» **INPUT FOR THIS TASK**
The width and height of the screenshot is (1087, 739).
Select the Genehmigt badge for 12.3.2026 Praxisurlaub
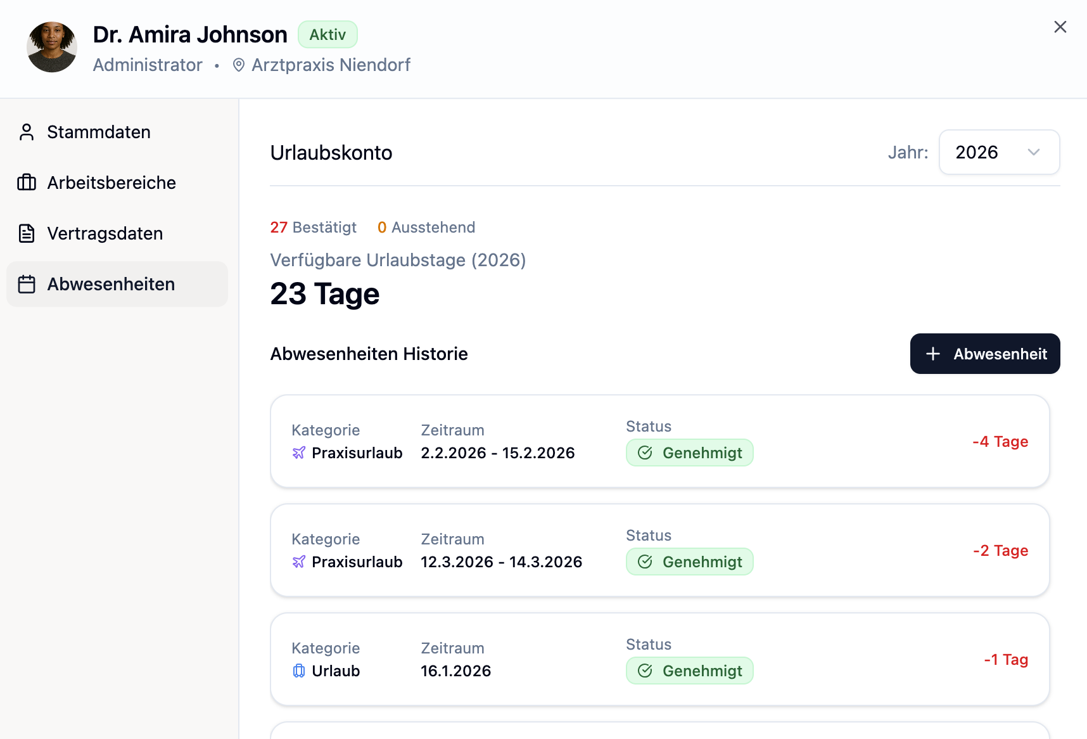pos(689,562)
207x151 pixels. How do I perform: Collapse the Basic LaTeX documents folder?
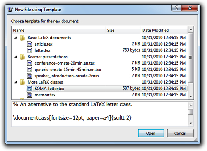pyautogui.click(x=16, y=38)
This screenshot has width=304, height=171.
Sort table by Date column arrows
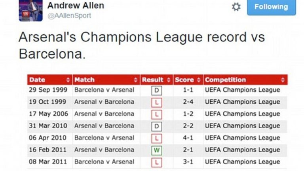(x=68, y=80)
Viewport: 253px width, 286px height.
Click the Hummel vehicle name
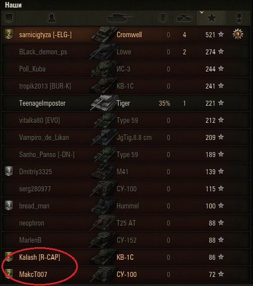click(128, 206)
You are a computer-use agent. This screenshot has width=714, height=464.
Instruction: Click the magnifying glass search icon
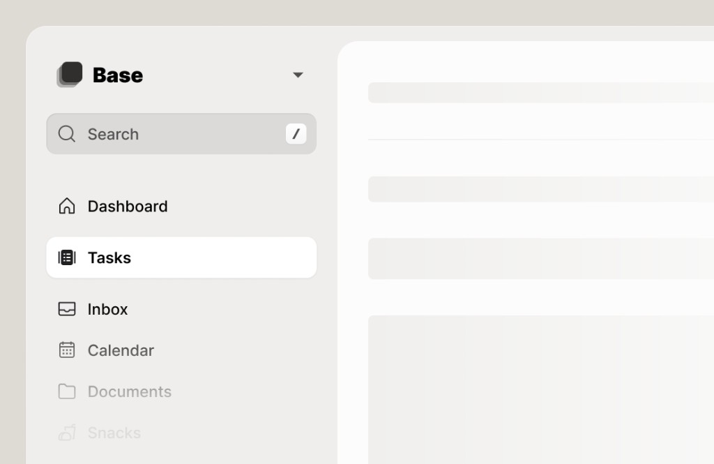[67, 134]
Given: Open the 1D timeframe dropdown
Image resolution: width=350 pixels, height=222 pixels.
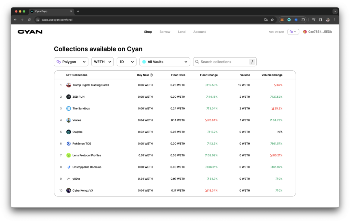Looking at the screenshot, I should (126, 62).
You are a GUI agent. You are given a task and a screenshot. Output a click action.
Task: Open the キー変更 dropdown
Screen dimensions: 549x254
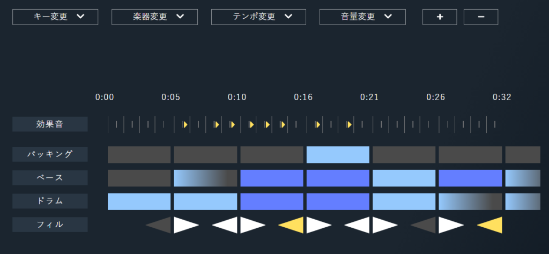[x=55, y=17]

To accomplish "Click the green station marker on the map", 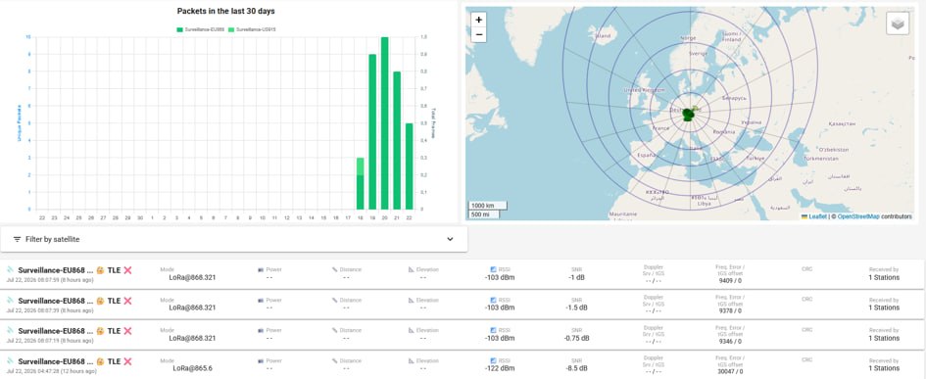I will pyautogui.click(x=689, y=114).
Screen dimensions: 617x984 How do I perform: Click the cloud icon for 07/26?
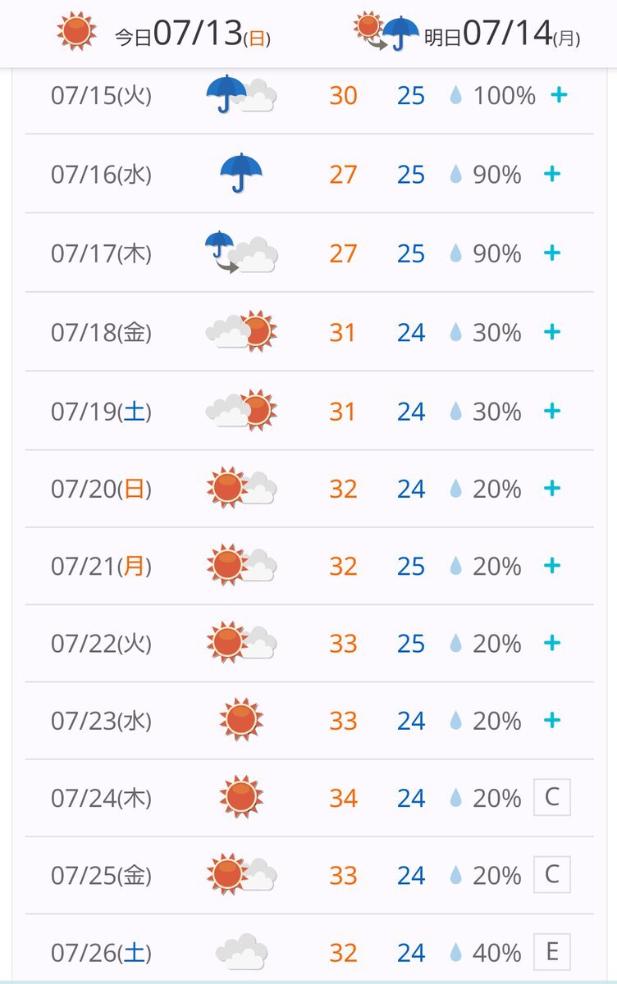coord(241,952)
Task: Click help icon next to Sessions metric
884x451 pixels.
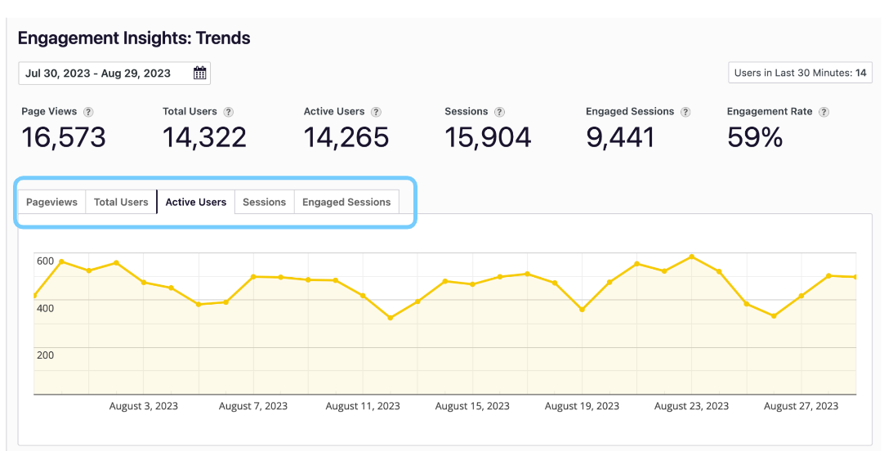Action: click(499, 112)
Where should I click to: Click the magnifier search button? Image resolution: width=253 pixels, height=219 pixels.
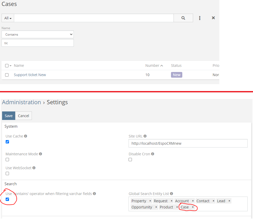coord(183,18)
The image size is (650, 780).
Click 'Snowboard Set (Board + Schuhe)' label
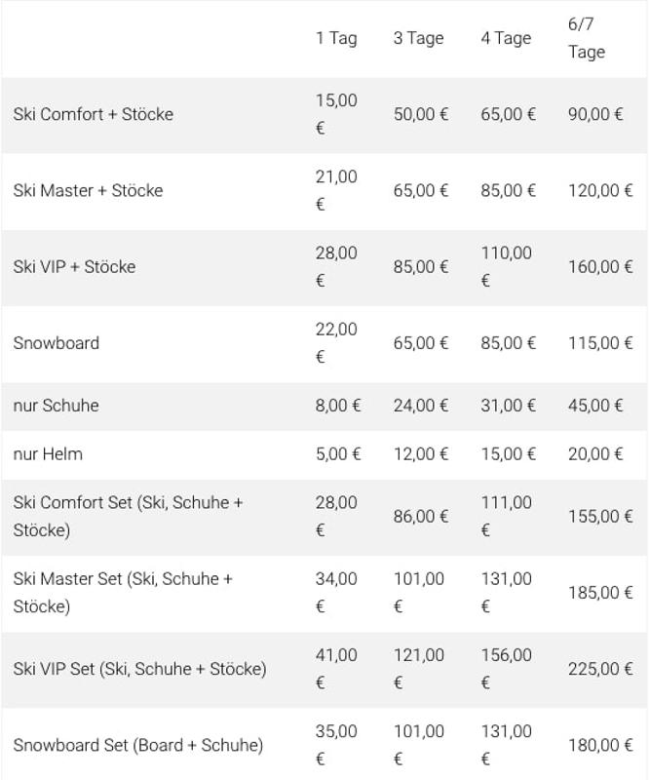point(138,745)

» **WHAT THE EXERCISE ASKS**
Please retype the lines from the one containing "Where should I" through the last line of the records above, exactly as written, and leave out any pictures.

» **RESPONSE TO THE TASK**
Where should I click to: Click the magnifier search button? Image resolution: width=253 pixels, height=219 pixels.
coord(183,18)
The image size is (650, 780).
Click 'Snowboard Set (Board + Schuhe)' label
point(138,745)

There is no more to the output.